Two gliders collide in an elastic collision. The x-coordinate of the center of mass of the system of gliders is shown as a black dot. Play the animation. Click Show Graph. The velocities of the two objects and of the center of mass will be displayed as a function of time. Try collisions for different values of mass and initial velocity. After a while, you should be able to predict the final velocities, given any pair of initial velocities.

### cp-unknown-1.iwp

Three different charged particles of equal kinetic energy move under the influence of a uniform magnetic field oriented perpendicular to the screen. Graphs of vertical position vs. time can be displayed by clicking Show graph. 1. Taking the red particle to have a unit charge of +1 and a unit mass of 1, what are the charges and masses of the other particles? 2. Determine one possible combination of real particles that the three charges could represent.

### dartgun3.iwp

Select the angle of launch of the ball to hit the target.

### double-slit-1.iwp

Two sources of monochromatic waves are situated on either side of the origin. The sources oscillate in phase. The pattern of interference fringes is projected on a screen near the top of the display. Playing the animation will decrease the source separation and show the resulting change in the interference pattern. Actual fringes would have intensity variations that can't be displayed in the animation.

### hookeslaw03.iwp

A platform (black) is suspended from a fixed support by a rubber band. Weight can be added to the platform.

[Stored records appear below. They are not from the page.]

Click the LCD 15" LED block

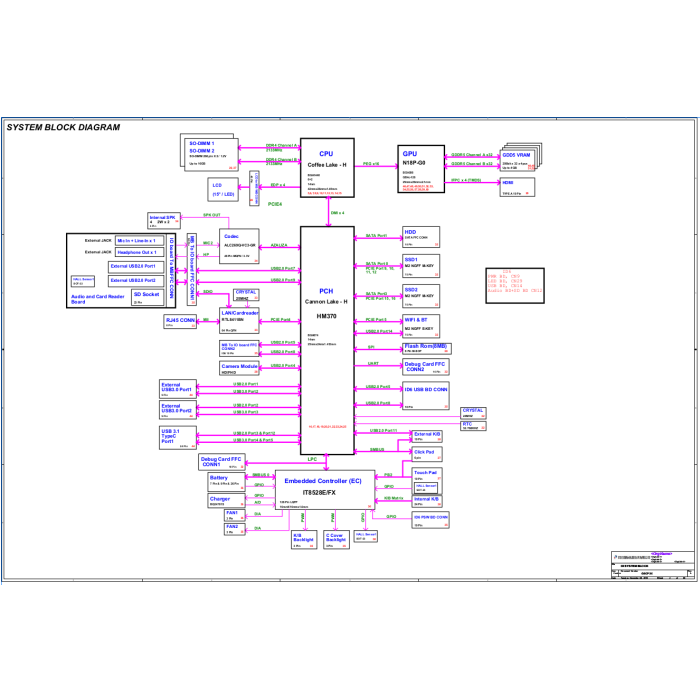pyautogui.click(x=223, y=190)
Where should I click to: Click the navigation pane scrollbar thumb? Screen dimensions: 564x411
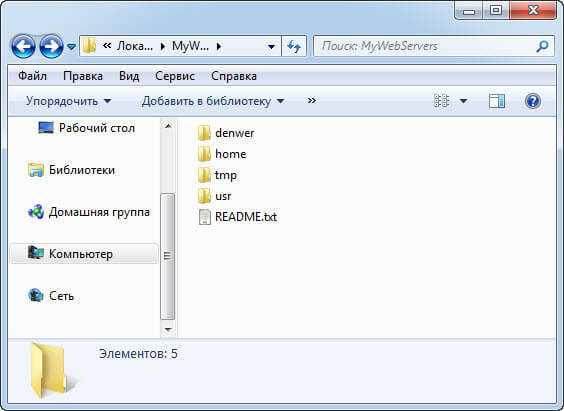tap(167, 256)
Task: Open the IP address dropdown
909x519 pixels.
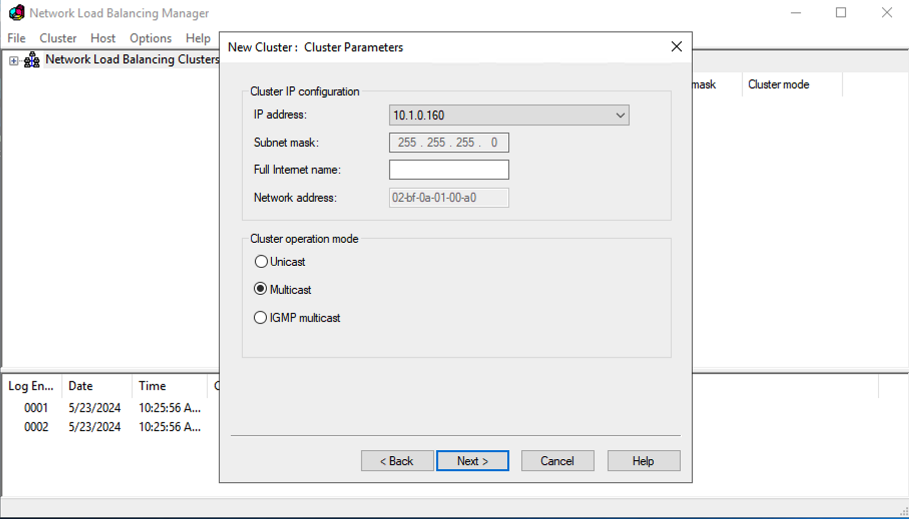Action: pos(620,115)
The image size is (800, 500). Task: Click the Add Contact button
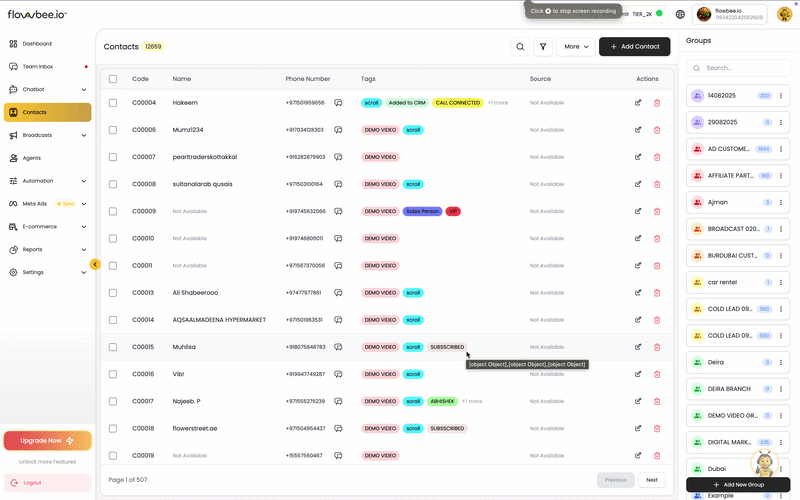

When the red stick is pulled away, the platform with its weight will oscillate vertically and eventually come to rest at its equilibrium position. The goal of the problem is to take data to find the spring constant of the rubber band and to find the mass of the platform. For the latter, you'll need one measurement other than those described below. With platform held in place by the stick, the rubber band is unstretched. Click the play buttom to pull the stick away quickly and let the platform fall. After the platform reaches its resting position, read the position to the nearest 0.001 m. (In order to make the motion damp more quickly, increase the value of the damping coefficient.) Add 0.1 kg of mass to the plaform and click Reset. Then play the animation to see the new equilibrium position. Record the reading. Continue to add mass in increments of 0.1 kg and measure the equilibrium position each time. Tic marks are placed every 0.05 m to aid in taking readings.

### planetary-system-02.iwp

Four moons revolve around a planet in circular orbits. Determine the period and radius of each orbit. Use the buttons on the right to start/stop the animation and step it frame-by-frame. Readouts of time and position coordinates are displayed above the buttons.